Il est difficile de l’approcher. Beaucoup de ces textes qu’il produit sont imprégnés de sa volonté de se représenter et de représenter quelque chose, de faire passer un message. Ses lettres sont sans doute les plus éloquentes. L’humour n’y fait pas défaut, l’encouragement y est un fil rouge et, comme nous l’avons déjà dit, son style directif y apparaît bien. Il aurait sans doute apprécié les e-mails et les chats. C’est un maître de la communication précise.
On pourrait dire beaucoup de choses à son sujet : par exemple qu’il aurait parfois mieux fait de se taire. Mais cela vaut sans doute pour nous tous. D’autre part, il était engagé, dans la démocratie chrétienne. Selon ses possibilités, il voulait contribuer à façonner le monde.

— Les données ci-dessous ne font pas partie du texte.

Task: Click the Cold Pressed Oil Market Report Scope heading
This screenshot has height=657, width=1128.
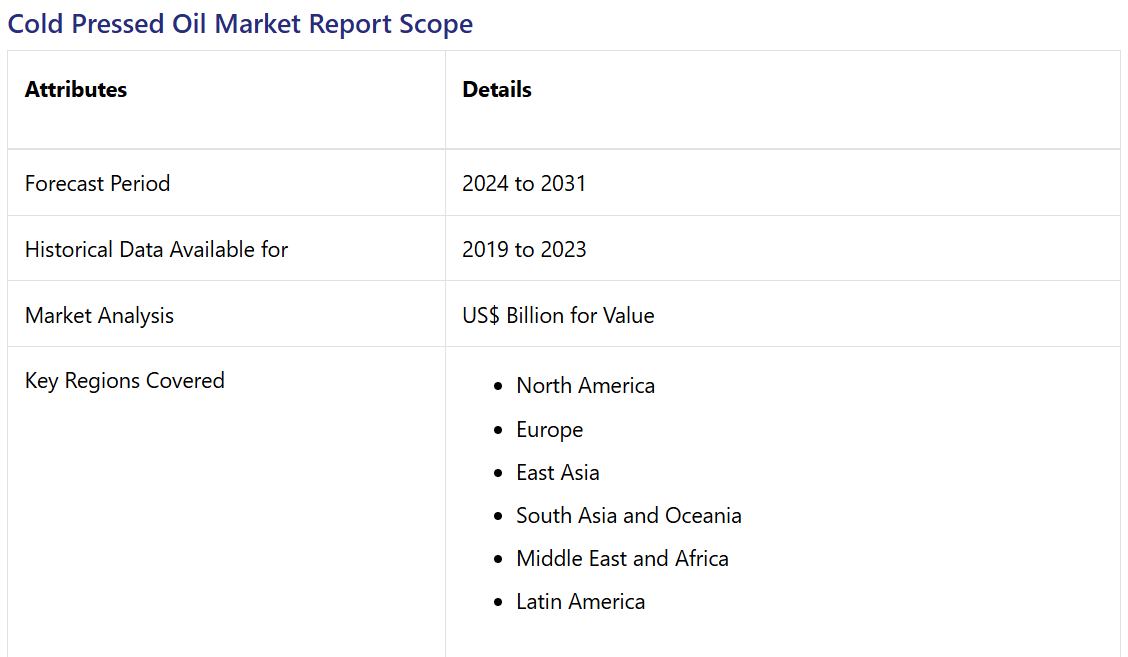Action: (240, 24)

Qui pourrait le lui reprocher ? Je vois en lui un homme profondément religieux, qui aimait le Magnificat. C’est ce qui nous lie tous les deux, nous sommes sur la même longueur d’onde. Il se mettait du côté des pauvres et s’engageait socialement, et celui non seulement de manière cosmétique ! Ainsi sa critique des dirigeants était sévère.
Dehon peut être considéré comme un homme entièrement ecclésiastique – christocentrique, orienté vers le “sang du cœur”. Il voulait se concentrer, aller à l’essentiel. Il obéissait, à ses supérieurs pas toujours de façon exacte, surtout à sa communauté de foi. C’était celle-ci qu’il percevait comme un espace mystique – même diachroniquement, à travers l’histoire. Dès le début, il fut un homme controversé parce qu’il faisait bouger les choses. Il s’en rendait compte et gérait la situation de manière productive. Je pense qu’il n’était pas rancunier et qu’en fin de compte, il était capable de voir le bien en tout un chacun.
Le fait que la Congrégation existe en tant que communauté religieuse, nous devons le considérer comme sa grande œuvre. Même s’il n’était pas le seul, il reste quand-même un pilier principal de cette institution, qui est votre communauté ! L’histoire de l’Eglise montre combien de telles communautés sont importantes pour la vie et l’avenir de notre Eglise. Des images comme celle du cœur de Jésus y sont élaborées et servent comme catalyseurs pour la piété à longue durée. Ces communautés forment aussi d’importants pères et mères spirituels à même d’approfondir la vie et de permettre un peu de ” vie en plénitude ” et de ” ciel sur terre “.
Que celui dont nous fêtons l’anniversaire en soit remercié ! Que pour l’année prochaine, à l’occasion de son 180e anniversaire, anniversaire rond et tout à fait biblique, un éloge plus digne puisse alors être prononcé – mais de préférence pas par moi.